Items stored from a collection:
***

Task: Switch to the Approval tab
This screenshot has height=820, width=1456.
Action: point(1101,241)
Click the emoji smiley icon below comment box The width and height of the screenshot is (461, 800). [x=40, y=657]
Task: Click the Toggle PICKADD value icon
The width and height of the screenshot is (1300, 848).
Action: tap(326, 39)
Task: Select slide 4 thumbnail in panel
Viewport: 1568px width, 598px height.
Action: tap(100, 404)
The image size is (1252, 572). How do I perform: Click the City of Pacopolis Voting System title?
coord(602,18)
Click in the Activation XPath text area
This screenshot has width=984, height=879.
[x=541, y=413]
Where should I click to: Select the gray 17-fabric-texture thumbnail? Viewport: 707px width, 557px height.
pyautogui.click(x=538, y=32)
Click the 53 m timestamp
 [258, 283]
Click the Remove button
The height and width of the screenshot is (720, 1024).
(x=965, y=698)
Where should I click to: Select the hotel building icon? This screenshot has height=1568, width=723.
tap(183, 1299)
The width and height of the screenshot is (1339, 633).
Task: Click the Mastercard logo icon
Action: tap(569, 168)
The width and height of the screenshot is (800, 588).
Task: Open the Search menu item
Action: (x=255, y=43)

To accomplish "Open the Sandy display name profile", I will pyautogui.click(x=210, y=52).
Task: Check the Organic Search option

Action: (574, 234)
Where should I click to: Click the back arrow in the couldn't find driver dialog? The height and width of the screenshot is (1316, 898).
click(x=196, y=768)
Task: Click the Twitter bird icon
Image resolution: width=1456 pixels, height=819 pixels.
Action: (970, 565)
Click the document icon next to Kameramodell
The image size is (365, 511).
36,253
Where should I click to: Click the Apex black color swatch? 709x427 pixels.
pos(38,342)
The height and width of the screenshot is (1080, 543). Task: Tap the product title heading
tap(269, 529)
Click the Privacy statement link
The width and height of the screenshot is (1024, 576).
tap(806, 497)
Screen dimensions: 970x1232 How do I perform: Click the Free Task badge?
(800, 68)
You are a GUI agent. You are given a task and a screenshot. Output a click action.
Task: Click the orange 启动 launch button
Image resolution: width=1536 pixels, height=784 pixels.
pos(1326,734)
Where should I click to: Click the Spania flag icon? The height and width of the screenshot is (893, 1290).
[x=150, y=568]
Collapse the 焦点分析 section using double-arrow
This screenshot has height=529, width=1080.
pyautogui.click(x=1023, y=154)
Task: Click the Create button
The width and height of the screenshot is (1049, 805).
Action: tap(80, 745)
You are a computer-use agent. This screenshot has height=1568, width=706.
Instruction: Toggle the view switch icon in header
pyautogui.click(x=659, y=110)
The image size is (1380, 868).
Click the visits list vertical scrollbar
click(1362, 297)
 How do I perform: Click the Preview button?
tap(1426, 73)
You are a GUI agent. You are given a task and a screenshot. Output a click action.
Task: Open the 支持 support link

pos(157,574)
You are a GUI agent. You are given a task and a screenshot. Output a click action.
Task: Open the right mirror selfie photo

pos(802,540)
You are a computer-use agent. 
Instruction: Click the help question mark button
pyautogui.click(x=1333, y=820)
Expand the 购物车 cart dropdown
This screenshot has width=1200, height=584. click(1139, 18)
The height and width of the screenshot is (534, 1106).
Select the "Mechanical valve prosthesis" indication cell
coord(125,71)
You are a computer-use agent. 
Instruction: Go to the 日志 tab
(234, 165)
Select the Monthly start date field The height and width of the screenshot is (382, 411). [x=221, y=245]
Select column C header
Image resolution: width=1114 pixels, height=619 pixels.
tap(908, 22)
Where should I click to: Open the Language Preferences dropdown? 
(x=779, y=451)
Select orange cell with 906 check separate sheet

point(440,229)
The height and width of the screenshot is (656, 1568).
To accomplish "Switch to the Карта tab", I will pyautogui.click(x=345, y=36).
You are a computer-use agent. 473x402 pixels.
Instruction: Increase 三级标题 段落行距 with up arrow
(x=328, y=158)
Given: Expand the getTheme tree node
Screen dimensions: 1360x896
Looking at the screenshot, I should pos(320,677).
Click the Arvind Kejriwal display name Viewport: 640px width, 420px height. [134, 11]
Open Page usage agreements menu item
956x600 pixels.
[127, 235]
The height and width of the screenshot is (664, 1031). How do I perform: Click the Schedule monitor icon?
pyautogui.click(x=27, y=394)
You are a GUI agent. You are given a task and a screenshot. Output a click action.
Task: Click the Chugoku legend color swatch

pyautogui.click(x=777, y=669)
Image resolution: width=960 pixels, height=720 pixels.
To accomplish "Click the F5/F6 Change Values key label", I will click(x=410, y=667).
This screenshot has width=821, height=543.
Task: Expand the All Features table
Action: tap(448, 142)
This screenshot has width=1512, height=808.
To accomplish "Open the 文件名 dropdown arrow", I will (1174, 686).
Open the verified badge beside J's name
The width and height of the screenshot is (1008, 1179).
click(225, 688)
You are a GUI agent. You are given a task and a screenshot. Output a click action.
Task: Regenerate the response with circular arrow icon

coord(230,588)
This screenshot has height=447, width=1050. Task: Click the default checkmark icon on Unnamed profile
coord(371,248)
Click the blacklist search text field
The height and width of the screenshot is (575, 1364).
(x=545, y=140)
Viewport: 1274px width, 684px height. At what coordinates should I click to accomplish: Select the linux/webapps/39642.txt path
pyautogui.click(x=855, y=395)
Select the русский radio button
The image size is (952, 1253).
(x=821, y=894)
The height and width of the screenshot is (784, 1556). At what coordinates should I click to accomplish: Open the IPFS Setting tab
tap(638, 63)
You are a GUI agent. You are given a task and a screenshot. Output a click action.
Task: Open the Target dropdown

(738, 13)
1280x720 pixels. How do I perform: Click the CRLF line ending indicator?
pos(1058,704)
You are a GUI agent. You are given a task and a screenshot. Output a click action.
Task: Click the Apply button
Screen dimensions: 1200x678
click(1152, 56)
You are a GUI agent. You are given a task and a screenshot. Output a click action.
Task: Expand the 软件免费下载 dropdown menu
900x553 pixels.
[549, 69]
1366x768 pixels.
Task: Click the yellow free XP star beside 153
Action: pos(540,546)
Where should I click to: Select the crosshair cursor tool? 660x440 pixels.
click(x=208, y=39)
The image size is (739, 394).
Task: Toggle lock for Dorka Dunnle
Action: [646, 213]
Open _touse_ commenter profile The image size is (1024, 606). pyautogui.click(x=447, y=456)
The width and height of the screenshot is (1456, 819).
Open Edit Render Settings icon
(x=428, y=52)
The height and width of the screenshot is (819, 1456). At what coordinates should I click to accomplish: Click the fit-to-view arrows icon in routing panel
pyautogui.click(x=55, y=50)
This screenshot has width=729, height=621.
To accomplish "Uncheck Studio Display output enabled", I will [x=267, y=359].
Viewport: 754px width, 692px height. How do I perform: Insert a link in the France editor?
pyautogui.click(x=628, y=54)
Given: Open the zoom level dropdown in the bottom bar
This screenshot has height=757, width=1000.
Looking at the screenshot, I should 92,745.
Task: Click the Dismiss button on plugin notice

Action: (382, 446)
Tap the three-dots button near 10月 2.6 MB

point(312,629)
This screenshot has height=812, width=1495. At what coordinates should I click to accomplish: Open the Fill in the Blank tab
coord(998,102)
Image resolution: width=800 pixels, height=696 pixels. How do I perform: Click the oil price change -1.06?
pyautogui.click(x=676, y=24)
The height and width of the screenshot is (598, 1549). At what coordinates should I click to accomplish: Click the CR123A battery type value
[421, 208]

***

Exercise goal: Turn every line of the entries above into a Markdown table with the columns "Row" and "Entry line", numbering the rows in order and leaving out blank lines.

Exercise answer:
| Row | Entry line |
|---|---|
| 1 | Task: Switch to the Approval tab |
| 2 | This screenshot has height=820, width=1456. |
| 3 | Action: point(1101,241) |
| 4 | Click the emoji smiley icon below comment box The width and height of the screenshot is (461, 800). [x=40, y=657] |
| 5 | Task: Click the Toggle PICKADD value icon |
| 6 | The width and height of the screenshot is (1300, 848). |
| 7 | Action: tap(326, 39) |
| 8 | Task: Select slide 4 thumbnail in panel |
| 9 | Viewport: 1568px width, 598px height. |
| 10 | Action: tap(100, 404) |
| 11 | The image size is (1252, 572). How do I perform: Click the City of Pacopolis Voting System title? |
| 12 | coord(602,18) |
| 13 | Click in the Activation XPath text area |
| 14 | This screenshot has width=984, height=879. |
| 15 | [x=541, y=413] |
| 16 | Where should I click to: Select the gray 17-fabric-texture thumbnail? Viewport: 707px width, 557px height. |
| 17 | pyautogui.click(x=538, y=32) |
| 18 | Click the 53 m timestamp |
| 19 |  [258, 283] |
| 20 | Click the Remove button |
| 21 | The height and width of the screenshot is (720, 1024). |
| 22 | (x=965, y=698) |
| 23 | Where should I click to: Select the hotel building icon? This screenshot has height=1568, width=723. |
| 24 | tap(183, 1299) |
| 25 | The width and height of the screenshot is (1339, 633). |
| 26 | Task: Click the Mastercard logo icon |
| 27 | Action: tap(569, 168) |
| 28 | The width and height of the screenshot is (800, 588). |
| 29 | Task: Open the Search menu item |
| 30 | Action: (x=255, y=43) |
| 31 | To accomplish "Open the Sandy display name profile", I will pyautogui.click(x=210, y=52). |
| 32 | Task: Check the Organic Search option |
| 33 | Action: (574, 234) |
| 34 | Where should I click to: Click the back arrow in the couldn't find driver dialog? The height and width of the screenshot is (1316, 898). |
| 35 | click(x=196, y=768) |
| 36 | Task: Click the Twitter bird icon |
| 37 | Image resolution: width=1456 pixels, height=819 pixels. |
| 38 | Action: (970, 565) |
| 39 | Click the document icon next to Kameramodell |
| 40 | The image size is (365, 511). |
| 41 | 36,253 |
| 42 | Where should I click to: Click the Apex black color swatch? 709x427 pixels. |
| 43 | pos(38,342) |
| 44 | The height and width of the screenshot is (1080, 543). Task: Tap the product title heading |
| 45 | tap(269, 529) |
| 46 | Click the Privacy statement link |
| 47 | The width and height of the screenshot is (1024, 576). |
| 48 | tap(806, 497) |
| 49 | Screen dimensions: 970x1232 How do I perform: Click the Free Task badge? |
| 50 | (800, 68) |
| 51 | You are a GUI agent. You are given a task and a screenshot. Output a click action. |
| 52 | Task: Click the orange 启动 launch button |
| 53 | Image resolution: width=1536 pixels, height=784 pixels. |
| 54 | pos(1326,734) |
| 55 | Where should I click to: Click the Spania flag icon? The height and width of the screenshot is (893, 1290). |
| 56 | [x=150, y=568] |
| 57 | Collapse the 焦点分析 section using double-arrow |
| 58 | This screenshot has height=529, width=1080. |
| 59 | pyautogui.click(x=1023, y=154) |
| 60 | Task: Click the Create button |
| 61 | The width and height of the screenshot is (1049, 805). |
| 62 | Action: tap(80, 745) |
| 63 | You are a computer-use agent. This screenshot has height=1568, width=706. |
| 64 | Instruction: Toggle the view switch icon in header |
| 65 | pyautogui.click(x=659, y=110) |
| 66 | The image size is (1380, 868). |
| 67 | Click the visits list vertical scrollbar |
| 68 | click(1362, 297) |
| 69 |  How do I perform: Click the Preview button? |
| 70 | tap(1426, 73) |
| 71 | You are a GUI agent. You are given a task and a screenshot. Output a click action. |
| 72 | Task: Open the 支持 support link |
| 73 | pos(157,574) |
| 74 | You are a GUI agent. You are given a task and a screenshot. Output a click action. |
| 75 | Task: Open the right mirror selfie photo |
| 76 | pos(802,540) |
| 77 | You are a computer-use agent.  |
| 78 | Instruction: Click the help question mark button |
| 79 | pyautogui.click(x=1333, y=820) |
| 80 | Expand the 购物车 cart dropdown |
| 81 | This screenshot has width=1200, height=584. click(1139, 18) |
| 82 | The height and width of the screenshot is (534, 1106). |
| 83 | Select the "Mechanical valve prosthesis" indication cell |
| 84 | coord(125,71) |
| 85 | You are a computer-use agent.  |
| 86 | Instruction: Go to the 日志 tab |
| 87 | (234, 165) |
| 88 | Select the Monthly start date field The height and width of the screenshot is (382, 411). [x=221, y=245] |
| 89 | Select column C header |
| 90 | Image resolution: width=1114 pixels, height=619 pixels. |
| 91 | tap(908, 22) |
| 92 | Where should I click to: Open the Language Preferences dropdown?  |
| 93 | (x=779, y=451) |
| 94 | Select orange cell with 906 check separate sheet |
| 95 | point(440,229) |
| 96 | The height and width of the screenshot is (656, 1568). |
| 97 | To accomplish "Switch to the Карта tab", I will pyautogui.click(x=345, y=36). |
| 98 | You are a computer-use agent. 473x402 pixels. |
| 99 | Instruction: Increase 三级标题 段落行距 with up arrow |
| 100 | (x=328, y=158) |
| 101 | Given: Expand the getTheme tree node |
| 102 | Screen dimensions: 1360x896 |
| 103 | Looking at the screenshot, I should pos(320,677). |
| 104 | Click the Arvind Kejriwal display name Viewport: 640px width, 420px height. [134, 11] |
| 105 | Open Page usage agreements menu item |
| 106 | 956x600 pixels. |
| 107 | [127, 235] |
| 108 | The height and width of the screenshot is (664, 1031). How do I perform: Click the Schedule monitor icon? |
| 109 | pyautogui.click(x=27, y=394) |
| 110 | You are a GUI agent. You are given a task and a screenshot. Output a click action. |
| 111 | Task: Click the Chugoku legend color swatch |
| 112 | pyautogui.click(x=777, y=669) |
| 113 | Image resolution: width=960 pixels, height=720 pixels. |
| 114 | To accomplish "Click the F5/F6 Change Values key label", I will click(x=410, y=667). |
| 115 | This screenshot has width=821, height=543. |
| 116 | Task: Expand the All Features table |
| 117 | Action: tap(448, 142) |
| 118 | This screenshot has width=1512, height=808. |
| 119 | To accomplish "Open the 文件名 dropdown arrow", I will (1174, 686). |
| 120 | Open the verified badge beside J's name |
| 121 | The width and height of the screenshot is (1008, 1179). |
| 122 | click(225, 688) |
| 123 | You are a GUI agent. You are given a task and a screenshot. Output a click action. |
| 124 | Task: Regenerate the response with circular arrow icon |
| 125 | coord(230,588) |
| 126 | This screenshot has height=447, width=1050. Task: Click the default checkmark icon on Unnamed profile |
| 127 | coord(371,248) |
| 128 | Click the blacklist search text field |
| 129 | The height and width of the screenshot is (575, 1364). |
| 130 | (x=545, y=140) |
| 131 | Viewport: 1274px width, 684px height. At what coordinates should I click to accomplish: Select the linux/webapps/39642.txt path |
| 132 | pyautogui.click(x=855, y=395) |
| 133 | Select the русский radio button |
| 134 | The image size is (952, 1253). |
| 135 | (x=821, y=894) |
| 136 | The height and width of the screenshot is (784, 1556). At what coordinates should I click to accomplish: Open the IPFS Setting tab |
| 137 | tap(638, 63) |
| 138 | You are a GUI agent. You are given a task and a screenshot. Output a click action. |
| 139 | Task: Open the Target dropdown |
| 140 | (738, 13) |
| 141 | 1280x720 pixels. How do I perform: Click the CRLF line ending indicator? |
| 142 | pos(1058,704) |
| 143 | You are a GUI agent. You are given a task and a screenshot. Output a click action. |
| 144 | Task: Click the Apply button |
| 145 | Screen dimensions: 1200x678 |
| 146 | click(1152, 56) |
| 147 | You are a GUI agent. You are given a task and a screenshot. Output a click action. |
| 148 | Task: Expand the 软件免费下载 dropdown menu |
| 149 | 900x553 pixels. |
| 150 | [549, 69] |
| 151 | 1366x768 pixels. |
| 152 | Task: Click the yellow free XP star beside 153 |
| 153 | Action: pos(540,546) |
| 154 | Where should I click to: Select the crosshair cursor tool? 660x440 pixels. |
| 155 | click(x=208, y=39) |
| 156 | The image size is (739, 394). |
| 157 | Task: Toggle lock for Dorka Dunnle |
| 158 | Action: [646, 213] |
| 159 | Open _touse_ commenter profile The image size is (1024, 606). pyautogui.click(x=447, y=456) |
| 160 | The width and height of the screenshot is (1456, 819). |
| 161 | Open Edit Render Settings icon |
| 162 | (x=428, y=52) |
| 163 | The height and width of the screenshot is (819, 1456). At what coordinates should I click to accomplish: Click the fit-to-view arrows icon in routing panel |
| 164 | pyautogui.click(x=55, y=50) |
| 165 | This screenshot has width=729, height=621. |
| 166 | To accomplish "Uncheck Studio Display output enabled", I will [x=267, y=359]. |
| 167 | Viewport: 754px width, 692px height. How do I perform: Insert a link in the France editor? |
| 168 | pyautogui.click(x=628, y=54) |
| 169 | Given: Open the zoom level dropdown in the bottom bar |
| 170 | This screenshot has height=757, width=1000. |
| 171 | Looking at the screenshot, I should 92,745. |
| 172 | Task: Click the Dismiss button on plugin notice |
| 173 | Action: (382, 446) |
| 174 | Tap the three-dots button near 10月 2.6 MB |
| 175 | point(312,629) |
| 176 | This screenshot has height=812, width=1495. At what coordinates should I click to accomplish: Open the Fill in the Blank tab |
| 177 | coord(998,102) |
| 178 | Image resolution: width=800 pixels, height=696 pixels. How do I perform: Click the oil price change -1.06? |
| 179 | pyautogui.click(x=676, y=24) |
| 180 | The height and width of the screenshot is (598, 1549). At what coordinates should I click to accomplish: Click the CR123A battery type value |
| 181 | [421, 208] |